• JOB:
In the records below, convert the lines from the one containing "Image resolution: width=239" to the one containing "(x=270, y=66)" into a Markdown table. Use a Row column for the number and a Line column for the text, and leave out any blank lines.

• MATERIAL FOR THIS TASK:
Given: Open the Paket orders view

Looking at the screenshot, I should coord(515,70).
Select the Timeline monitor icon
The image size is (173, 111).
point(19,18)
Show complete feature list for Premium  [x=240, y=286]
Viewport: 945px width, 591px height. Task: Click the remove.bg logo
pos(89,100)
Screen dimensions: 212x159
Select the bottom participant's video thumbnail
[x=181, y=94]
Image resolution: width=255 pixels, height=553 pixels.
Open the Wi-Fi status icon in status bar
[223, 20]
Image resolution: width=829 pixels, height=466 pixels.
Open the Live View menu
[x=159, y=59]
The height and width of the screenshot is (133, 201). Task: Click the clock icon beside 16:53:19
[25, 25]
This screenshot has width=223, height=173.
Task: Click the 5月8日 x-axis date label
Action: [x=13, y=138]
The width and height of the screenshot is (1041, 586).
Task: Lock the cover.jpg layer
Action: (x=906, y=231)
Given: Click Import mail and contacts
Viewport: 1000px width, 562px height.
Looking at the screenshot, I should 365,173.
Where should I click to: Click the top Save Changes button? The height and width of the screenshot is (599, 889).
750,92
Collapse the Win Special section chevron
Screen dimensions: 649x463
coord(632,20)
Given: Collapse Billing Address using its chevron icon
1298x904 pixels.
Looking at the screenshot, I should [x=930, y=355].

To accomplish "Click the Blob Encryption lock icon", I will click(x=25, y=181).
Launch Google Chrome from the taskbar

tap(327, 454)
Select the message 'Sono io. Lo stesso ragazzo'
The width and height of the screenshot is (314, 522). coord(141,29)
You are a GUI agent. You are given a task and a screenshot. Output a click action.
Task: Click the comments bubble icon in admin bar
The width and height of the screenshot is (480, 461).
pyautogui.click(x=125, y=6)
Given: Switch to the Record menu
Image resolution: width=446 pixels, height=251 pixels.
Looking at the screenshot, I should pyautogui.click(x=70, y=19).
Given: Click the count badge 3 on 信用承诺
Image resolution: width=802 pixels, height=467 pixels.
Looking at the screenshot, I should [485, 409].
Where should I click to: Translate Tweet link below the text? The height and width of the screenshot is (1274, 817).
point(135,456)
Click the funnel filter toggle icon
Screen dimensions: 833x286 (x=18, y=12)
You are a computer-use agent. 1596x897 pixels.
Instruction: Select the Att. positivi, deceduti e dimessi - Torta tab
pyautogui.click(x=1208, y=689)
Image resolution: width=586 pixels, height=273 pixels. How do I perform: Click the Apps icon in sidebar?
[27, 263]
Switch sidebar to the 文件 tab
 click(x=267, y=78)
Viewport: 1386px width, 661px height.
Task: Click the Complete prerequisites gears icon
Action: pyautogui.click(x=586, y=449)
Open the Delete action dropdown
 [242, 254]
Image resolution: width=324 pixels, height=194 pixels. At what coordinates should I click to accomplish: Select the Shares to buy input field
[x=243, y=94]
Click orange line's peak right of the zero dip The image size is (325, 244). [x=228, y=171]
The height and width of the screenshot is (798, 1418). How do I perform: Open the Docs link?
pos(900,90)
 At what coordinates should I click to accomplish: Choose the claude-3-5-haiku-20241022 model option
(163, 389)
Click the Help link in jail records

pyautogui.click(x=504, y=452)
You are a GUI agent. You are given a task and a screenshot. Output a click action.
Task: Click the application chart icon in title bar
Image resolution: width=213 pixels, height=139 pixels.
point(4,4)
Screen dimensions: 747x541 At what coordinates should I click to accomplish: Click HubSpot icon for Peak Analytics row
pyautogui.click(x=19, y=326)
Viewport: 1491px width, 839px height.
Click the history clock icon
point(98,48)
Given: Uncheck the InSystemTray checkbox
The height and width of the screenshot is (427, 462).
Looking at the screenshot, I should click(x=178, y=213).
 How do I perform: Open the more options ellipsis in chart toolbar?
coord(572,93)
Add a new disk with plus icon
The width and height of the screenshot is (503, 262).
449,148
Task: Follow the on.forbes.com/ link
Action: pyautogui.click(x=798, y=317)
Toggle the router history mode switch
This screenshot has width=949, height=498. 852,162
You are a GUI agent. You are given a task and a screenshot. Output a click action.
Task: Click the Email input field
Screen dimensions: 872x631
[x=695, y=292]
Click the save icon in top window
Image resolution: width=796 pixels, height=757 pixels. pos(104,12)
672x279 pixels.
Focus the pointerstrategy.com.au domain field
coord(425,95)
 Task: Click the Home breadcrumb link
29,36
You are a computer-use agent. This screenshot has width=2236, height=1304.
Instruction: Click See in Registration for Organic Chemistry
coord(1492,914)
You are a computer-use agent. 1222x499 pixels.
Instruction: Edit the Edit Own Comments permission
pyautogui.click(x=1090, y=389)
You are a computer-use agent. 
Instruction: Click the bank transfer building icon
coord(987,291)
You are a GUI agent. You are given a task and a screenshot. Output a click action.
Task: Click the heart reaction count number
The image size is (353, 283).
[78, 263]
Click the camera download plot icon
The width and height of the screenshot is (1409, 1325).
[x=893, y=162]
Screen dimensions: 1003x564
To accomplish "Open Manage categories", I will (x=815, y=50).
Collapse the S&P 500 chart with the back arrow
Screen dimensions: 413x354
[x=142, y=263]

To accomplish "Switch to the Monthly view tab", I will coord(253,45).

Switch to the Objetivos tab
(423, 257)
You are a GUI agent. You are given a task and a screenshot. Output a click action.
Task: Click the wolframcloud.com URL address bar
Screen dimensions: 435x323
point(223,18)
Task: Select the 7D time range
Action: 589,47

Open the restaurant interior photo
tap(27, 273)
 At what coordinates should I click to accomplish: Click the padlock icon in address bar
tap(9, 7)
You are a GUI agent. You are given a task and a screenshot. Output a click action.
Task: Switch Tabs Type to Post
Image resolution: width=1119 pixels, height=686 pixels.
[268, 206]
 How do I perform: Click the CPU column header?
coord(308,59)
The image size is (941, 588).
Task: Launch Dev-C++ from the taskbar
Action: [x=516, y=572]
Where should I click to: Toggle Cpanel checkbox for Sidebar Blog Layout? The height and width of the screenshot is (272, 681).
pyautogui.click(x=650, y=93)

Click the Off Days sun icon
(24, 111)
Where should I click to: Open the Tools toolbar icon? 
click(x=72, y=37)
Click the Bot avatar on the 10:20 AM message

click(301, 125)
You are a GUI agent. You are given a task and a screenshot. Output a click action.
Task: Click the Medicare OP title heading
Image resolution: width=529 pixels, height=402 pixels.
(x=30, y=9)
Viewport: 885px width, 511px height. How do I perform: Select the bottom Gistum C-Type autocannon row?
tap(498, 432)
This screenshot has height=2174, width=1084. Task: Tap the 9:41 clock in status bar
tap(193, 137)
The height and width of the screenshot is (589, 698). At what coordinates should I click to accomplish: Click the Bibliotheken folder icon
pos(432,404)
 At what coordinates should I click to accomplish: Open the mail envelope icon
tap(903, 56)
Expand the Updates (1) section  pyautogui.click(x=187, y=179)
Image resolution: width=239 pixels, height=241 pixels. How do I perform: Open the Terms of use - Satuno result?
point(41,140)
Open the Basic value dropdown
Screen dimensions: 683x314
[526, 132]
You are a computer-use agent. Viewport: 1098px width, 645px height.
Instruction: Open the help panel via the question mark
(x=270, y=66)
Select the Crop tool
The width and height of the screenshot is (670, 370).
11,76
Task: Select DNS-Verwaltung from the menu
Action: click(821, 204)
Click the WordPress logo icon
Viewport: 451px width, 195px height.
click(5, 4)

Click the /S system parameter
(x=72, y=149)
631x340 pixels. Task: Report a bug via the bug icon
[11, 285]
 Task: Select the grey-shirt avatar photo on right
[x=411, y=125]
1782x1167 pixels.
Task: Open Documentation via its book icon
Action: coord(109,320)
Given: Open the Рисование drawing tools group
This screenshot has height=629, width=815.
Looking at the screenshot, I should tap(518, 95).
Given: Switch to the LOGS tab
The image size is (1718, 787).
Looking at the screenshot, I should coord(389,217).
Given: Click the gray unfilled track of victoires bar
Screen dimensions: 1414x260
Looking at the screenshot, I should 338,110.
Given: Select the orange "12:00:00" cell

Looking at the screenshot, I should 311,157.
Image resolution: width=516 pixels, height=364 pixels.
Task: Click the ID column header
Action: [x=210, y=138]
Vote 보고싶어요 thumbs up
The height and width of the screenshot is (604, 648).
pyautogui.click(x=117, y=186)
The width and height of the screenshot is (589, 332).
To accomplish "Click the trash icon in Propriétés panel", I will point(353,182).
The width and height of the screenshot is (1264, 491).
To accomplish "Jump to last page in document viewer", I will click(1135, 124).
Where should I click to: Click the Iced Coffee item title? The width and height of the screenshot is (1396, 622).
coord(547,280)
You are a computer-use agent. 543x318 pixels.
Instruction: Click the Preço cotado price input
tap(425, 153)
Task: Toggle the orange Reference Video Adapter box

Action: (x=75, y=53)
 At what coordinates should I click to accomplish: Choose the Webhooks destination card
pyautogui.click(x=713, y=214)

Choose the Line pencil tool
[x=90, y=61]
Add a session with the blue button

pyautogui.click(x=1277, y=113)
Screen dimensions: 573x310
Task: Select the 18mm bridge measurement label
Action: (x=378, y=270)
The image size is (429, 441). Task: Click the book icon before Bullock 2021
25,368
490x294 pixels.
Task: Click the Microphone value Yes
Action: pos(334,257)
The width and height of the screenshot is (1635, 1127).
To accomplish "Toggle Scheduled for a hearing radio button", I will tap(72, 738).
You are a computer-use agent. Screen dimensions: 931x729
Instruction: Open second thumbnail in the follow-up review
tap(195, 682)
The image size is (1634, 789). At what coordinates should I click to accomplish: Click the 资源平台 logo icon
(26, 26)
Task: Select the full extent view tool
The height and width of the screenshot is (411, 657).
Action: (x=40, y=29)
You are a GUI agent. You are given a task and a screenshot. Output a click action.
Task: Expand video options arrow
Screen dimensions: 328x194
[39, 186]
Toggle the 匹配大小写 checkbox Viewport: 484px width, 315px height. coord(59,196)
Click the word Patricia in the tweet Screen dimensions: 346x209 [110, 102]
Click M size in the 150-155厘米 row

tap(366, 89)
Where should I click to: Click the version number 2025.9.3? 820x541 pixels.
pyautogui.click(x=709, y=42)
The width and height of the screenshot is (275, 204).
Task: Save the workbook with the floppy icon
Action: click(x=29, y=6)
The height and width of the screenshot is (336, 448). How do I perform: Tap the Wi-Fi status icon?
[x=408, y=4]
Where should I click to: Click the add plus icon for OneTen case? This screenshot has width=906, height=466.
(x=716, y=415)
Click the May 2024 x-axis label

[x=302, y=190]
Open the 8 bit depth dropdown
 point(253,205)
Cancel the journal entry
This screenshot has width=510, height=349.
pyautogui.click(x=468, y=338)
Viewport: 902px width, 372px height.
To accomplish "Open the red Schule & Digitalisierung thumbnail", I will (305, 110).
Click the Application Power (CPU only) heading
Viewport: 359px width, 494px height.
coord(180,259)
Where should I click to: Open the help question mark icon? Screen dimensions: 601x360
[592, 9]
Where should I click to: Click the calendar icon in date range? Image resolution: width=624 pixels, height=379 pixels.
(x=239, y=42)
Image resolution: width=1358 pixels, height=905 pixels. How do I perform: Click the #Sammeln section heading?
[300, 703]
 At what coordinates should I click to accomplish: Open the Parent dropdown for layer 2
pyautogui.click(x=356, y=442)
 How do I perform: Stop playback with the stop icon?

• THE RESULT:
| Row | Line |
|---|---|
| 1 | Image resolution: width=239 pixels, height=241 pixels. How do I perform: Open the Terms of use - Satuno result? |
| 2 | point(41,140) |
| 3 | Open the Basic value dropdown |
| 4 | Screen dimensions: 683x314 |
| 5 | [526, 132] |
| 6 | You are a computer-use agent. Viewport: 1098px width, 645px height. |
| 7 | Instruction: Open the help panel via the question mark |
| 8 | (x=270, y=66) |